§ Provided material

○ ○ ○ ○ ○

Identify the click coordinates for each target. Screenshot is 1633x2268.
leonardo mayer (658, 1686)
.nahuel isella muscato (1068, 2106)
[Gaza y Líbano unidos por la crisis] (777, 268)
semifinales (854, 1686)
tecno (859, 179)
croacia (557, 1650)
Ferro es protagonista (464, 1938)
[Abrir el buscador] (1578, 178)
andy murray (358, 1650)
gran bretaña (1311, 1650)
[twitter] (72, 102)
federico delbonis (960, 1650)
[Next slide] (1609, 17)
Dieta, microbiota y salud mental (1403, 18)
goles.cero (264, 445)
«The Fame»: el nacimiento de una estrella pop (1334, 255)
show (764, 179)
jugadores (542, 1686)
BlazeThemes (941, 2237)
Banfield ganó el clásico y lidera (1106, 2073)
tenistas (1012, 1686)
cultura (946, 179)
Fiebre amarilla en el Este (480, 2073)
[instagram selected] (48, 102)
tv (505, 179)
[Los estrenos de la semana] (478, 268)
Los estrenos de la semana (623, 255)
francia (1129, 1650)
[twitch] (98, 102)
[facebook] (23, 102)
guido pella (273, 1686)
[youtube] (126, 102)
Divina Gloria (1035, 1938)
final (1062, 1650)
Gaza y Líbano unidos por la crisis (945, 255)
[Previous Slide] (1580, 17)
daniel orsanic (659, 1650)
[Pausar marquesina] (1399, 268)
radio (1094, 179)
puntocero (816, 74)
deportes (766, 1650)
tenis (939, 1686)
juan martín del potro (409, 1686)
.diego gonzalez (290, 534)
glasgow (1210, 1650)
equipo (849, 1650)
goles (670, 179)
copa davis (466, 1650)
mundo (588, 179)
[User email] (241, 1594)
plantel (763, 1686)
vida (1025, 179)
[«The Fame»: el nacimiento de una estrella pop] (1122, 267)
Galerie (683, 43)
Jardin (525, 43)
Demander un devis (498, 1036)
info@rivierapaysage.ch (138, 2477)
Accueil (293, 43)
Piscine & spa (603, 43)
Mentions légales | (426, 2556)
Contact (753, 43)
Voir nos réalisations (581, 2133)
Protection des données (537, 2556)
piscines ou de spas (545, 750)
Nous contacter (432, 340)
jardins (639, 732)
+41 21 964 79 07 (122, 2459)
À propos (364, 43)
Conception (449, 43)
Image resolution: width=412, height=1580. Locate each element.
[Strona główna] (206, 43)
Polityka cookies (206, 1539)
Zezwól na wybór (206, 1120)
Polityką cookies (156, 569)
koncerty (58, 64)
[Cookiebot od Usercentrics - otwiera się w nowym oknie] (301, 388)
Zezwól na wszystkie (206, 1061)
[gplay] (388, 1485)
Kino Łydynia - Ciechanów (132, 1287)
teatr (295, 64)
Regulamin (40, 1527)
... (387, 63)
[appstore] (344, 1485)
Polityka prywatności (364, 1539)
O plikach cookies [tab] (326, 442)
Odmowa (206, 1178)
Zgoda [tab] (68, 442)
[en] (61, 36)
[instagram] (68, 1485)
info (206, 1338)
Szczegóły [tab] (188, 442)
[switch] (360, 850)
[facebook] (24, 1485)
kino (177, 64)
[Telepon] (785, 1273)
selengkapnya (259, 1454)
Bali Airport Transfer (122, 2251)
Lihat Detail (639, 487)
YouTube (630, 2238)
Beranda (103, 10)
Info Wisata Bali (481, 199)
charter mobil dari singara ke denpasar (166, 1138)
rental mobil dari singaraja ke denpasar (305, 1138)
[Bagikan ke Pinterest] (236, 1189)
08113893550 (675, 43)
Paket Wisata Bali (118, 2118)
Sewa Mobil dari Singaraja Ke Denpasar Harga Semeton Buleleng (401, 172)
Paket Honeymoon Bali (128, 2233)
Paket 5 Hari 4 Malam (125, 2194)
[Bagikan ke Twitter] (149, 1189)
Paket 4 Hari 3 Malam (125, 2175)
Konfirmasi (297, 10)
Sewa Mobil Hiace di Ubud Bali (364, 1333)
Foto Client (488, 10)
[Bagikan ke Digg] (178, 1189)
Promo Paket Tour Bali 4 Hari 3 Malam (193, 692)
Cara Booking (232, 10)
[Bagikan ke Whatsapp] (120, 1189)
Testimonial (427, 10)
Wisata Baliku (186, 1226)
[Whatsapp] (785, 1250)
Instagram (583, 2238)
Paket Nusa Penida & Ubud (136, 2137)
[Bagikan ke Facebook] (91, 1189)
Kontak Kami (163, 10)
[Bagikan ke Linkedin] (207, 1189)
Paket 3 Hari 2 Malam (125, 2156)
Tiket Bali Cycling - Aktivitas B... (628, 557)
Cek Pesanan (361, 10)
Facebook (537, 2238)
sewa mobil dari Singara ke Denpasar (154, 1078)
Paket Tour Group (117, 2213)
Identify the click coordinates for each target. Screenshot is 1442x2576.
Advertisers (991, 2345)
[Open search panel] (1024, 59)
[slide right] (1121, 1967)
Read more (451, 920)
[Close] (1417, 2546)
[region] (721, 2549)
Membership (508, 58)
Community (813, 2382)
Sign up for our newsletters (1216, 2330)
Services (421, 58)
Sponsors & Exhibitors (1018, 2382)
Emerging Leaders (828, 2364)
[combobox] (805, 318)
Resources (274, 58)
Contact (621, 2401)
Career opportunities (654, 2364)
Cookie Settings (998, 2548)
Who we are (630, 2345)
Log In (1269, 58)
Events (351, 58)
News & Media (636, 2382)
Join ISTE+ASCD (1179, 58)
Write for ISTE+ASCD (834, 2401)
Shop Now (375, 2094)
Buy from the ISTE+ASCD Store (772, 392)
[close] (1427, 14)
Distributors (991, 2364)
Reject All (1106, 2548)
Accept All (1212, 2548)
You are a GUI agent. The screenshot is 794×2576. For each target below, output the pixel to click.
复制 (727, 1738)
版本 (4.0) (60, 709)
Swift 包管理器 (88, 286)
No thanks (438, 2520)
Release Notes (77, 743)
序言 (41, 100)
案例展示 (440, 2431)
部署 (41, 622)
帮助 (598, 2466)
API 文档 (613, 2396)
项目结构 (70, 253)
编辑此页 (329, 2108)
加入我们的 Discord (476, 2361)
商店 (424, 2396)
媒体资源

○ ○ ○ ○ ○

§ Task description
Begin with the line above that has "[instagram selected] (48, 102)" and continue through the line that has "Polityka prywatności (364, 1539)", setting each one down exactly. Stop there.

§ Problem solution
[instagram selected] (48, 102)
tv (505, 179)
[Los estrenos de la semana] (478, 268)
Los estrenos de la semana (623, 255)
francia (1129, 1650)
[twitch] (98, 102)
[facebook] (23, 102)
guido pella (273, 1686)
[youtube] (126, 102)
Divina Gloria (1035, 1938)
final (1062, 1650)
Gaza y Líbano unidos por la crisis (945, 255)
[Previous Slide] (1580, 17)
daniel orsanic (659, 1650)
[Pausar marquesina] (1399, 268)
radio (1094, 179)
puntocero (816, 74)
deportes (766, 1650)
tenis (939, 1686)
juan martín del potro (409, 1686)
.diego gonzalez (290, 534)
glasgow (1210, 1650)
equipo (849, 1650)
goles (670, 179)
copa davis (466, 1650)
mundo (588, 179)
[User email] (241, 1594)
plantel (763, 1686)
vida (1025, 179)
[«The Fame»: el nacimiento de una estrella pop] (1122, 267)
Galerie (683, 43)
Jardin (525, 43)
Demander un devis (498, 1036)
info@rivierapaysage.ch (138, 2477)
Accueil (293, 43)
Piscine & spa (603, 43)
Mentions légales | (426, 2556)
Contact (753, 43)
Voir nos réalisations (581, 2133)
Protection des données (537, 2556)
piscines ou de spas (545, 750)
Nous contacter (432, 340)
jardins (639, 732)
+41 21 964 79 07 (122, 2459)
À propos (364, 43)
Conception (449, 43)
Image resolution: width=412, height=1580. Locate each element.
[Strona główna] (206, 43)
Polityka cookies (206, 1539)
Zezwól na wybór (206, 1120)
Polityką cookies (156, 569)
koncerty (58, 64)
[Cookiebot od Usercentrics - otwiera się w nowym oknie] (301, 388)
Zezwól na wszystkie (206, 1061)
[gplay] (388, 1485)
Kino Łydynia - Ciechanów (132, 1287)
teatr (295, 64)
Regulamin (40, 1527)
... (387, 63)
[appstore] (344, 1485)
Polityka prywatności (364, 1539)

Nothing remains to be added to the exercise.